Los copos de nieve imponen una magia especial. Es increible, pero ayer lo único que hacía era mirar cada 5 minutos cuánta nieve caía, que tan grandes eran los copos que venían del cielo y cuánto se acumulaba sobre los techos de los autos, en las plantas del patio y sobre el tejado. Mis hijos hacían lo mismo. Sacábamos fotos. Las descargábamos. Las mirábamos. Bajábamos a la vereda. Y volvíamos a sacar fotos. Y volvíamos a repetir la rutina cada 5 o 10 minutos. Cada vez eran más grandes los copos. Los probé y eran más increíbles todavía. Hacíamos muñecos sobre los techos de los coches. Mis hijos extendían las manos como cuando la descubrieron por primera vez en la precordillera y después ascendimos hasta el túnel internacional que da paso a Chile. Caía una tormenta increíble y con la gordita corrimos hasta una iglesia para refugiarnos del frío. Su risa era enorme. Mi jeta era un dibujo jocoso.
Por eso ayer pasó lo mismo. Les pasó a todos. O a muchos. Se dibujaban muecas incrédulas sobre los rostros. La calle era una fiesta. En el noticiero mostraban cómo los chicos, los grandes, sin distinción, hacían de un evento natural un festín.
Un poquito de miedo me dio después. Porque me pregunto si tendrá que ver con el cambio climático. Y aunque hace 89 años pasó lo mismo en la Ciudad de Buenos Aires, digo si esto se repetirá. Si lo que hoy es un disfrute de imágenes se transformará en un paisaje habitual de cada invierno. Lo que nos esperará para el verano. O para más adelante aún. Si quienes no tienen un refugio deberán enfrentar más azotes de un clima que cambia quizá por nuestro poco respeto a la naturaleza. Y hasta parece increíble y contradictorio, porque un evento natural nos sorprende pero nos refugiamos en ciudades de cemento que hacen oda a la tecnología.

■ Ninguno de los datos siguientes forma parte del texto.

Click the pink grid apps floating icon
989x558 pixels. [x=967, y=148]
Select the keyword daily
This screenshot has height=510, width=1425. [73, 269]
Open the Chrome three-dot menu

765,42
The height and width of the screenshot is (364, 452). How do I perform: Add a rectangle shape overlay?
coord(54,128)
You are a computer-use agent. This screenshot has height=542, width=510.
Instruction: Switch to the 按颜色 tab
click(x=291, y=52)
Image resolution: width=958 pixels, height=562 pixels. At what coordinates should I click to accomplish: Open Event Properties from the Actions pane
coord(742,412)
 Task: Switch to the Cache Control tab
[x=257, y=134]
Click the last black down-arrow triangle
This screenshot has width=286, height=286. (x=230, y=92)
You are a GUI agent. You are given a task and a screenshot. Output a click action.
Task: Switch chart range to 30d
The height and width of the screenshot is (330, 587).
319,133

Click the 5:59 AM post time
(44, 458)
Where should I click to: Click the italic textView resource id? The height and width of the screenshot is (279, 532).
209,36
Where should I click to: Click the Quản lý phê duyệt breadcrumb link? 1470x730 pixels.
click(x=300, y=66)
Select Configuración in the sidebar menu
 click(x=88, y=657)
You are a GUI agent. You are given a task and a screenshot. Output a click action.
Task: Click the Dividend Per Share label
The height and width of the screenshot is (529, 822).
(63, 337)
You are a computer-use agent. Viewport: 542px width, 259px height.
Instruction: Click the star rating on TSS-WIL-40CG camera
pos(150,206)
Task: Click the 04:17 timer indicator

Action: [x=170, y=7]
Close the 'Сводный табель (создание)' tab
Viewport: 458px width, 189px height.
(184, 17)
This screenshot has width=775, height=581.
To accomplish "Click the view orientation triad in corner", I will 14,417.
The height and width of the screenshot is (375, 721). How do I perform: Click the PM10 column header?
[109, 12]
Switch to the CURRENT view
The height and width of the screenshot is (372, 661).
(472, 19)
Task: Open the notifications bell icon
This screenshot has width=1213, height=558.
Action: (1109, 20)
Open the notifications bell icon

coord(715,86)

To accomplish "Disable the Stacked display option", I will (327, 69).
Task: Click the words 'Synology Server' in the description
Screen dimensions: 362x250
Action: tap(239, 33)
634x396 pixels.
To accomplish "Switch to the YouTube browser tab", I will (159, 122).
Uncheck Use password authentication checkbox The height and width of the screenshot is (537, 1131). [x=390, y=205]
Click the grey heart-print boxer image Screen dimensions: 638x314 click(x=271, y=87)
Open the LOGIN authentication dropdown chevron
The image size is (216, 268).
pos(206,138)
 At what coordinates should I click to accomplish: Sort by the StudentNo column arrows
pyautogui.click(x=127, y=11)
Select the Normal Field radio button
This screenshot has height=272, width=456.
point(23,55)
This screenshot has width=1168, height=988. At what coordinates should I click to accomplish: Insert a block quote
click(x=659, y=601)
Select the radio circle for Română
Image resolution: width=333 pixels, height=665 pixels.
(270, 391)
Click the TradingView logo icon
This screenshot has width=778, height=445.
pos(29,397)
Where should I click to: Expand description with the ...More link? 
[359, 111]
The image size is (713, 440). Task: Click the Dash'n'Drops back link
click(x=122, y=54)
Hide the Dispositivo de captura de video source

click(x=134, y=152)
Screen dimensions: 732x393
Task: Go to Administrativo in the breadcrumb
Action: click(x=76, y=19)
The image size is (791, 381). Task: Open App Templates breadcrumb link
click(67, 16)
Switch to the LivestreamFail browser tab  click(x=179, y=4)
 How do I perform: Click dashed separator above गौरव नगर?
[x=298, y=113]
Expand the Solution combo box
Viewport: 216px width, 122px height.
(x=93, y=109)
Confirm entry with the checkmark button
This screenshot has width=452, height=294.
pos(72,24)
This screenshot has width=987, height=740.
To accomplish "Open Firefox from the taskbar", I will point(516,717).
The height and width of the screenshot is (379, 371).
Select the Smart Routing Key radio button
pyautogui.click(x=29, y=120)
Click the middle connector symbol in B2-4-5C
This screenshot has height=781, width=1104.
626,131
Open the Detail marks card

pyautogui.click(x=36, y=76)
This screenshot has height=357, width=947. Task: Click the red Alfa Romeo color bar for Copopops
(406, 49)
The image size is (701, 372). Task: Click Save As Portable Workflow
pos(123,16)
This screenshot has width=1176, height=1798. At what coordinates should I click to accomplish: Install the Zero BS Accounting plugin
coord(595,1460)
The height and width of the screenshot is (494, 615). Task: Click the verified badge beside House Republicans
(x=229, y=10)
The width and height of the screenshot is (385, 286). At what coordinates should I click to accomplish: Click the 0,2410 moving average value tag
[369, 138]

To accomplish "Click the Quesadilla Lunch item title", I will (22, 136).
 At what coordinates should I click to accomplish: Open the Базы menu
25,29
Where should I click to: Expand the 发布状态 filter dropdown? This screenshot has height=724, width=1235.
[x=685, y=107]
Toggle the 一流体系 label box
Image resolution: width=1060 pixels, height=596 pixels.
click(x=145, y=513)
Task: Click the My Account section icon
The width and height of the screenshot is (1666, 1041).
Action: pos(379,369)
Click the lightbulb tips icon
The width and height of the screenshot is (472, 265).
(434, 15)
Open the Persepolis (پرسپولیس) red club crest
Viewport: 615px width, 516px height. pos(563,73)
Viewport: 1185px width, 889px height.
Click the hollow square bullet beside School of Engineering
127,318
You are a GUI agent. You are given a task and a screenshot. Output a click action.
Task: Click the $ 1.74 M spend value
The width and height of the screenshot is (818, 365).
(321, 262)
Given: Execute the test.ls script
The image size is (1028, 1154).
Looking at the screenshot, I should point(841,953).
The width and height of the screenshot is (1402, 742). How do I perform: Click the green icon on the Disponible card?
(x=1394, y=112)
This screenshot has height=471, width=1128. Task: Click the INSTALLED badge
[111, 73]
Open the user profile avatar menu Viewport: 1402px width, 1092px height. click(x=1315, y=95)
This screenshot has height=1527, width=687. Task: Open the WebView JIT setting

Mirá si tuviéramos cascadas también para zambullirnos. Mirá si las calles fueran barrancas. Y nos trepáramos a los árboles e hiciéramos batallas de barro. Pies en las zanjas. Saltamontes en los hormigueros. Como mi infancia en San Pedro. Cuando perseguía a los pollitos y mi abuelo me hacía escuchar cómo hablaban las hormigas, en un efecto con papeles de celofán. Como en 1918 con Plaza de Mayo y el Congreso abarrotados de copos.
Eso trajo la nieve en mi cabeza mientras la veía caer por la ventana y las hojas del romero, el tomillo y el laurel se teñían de blanco.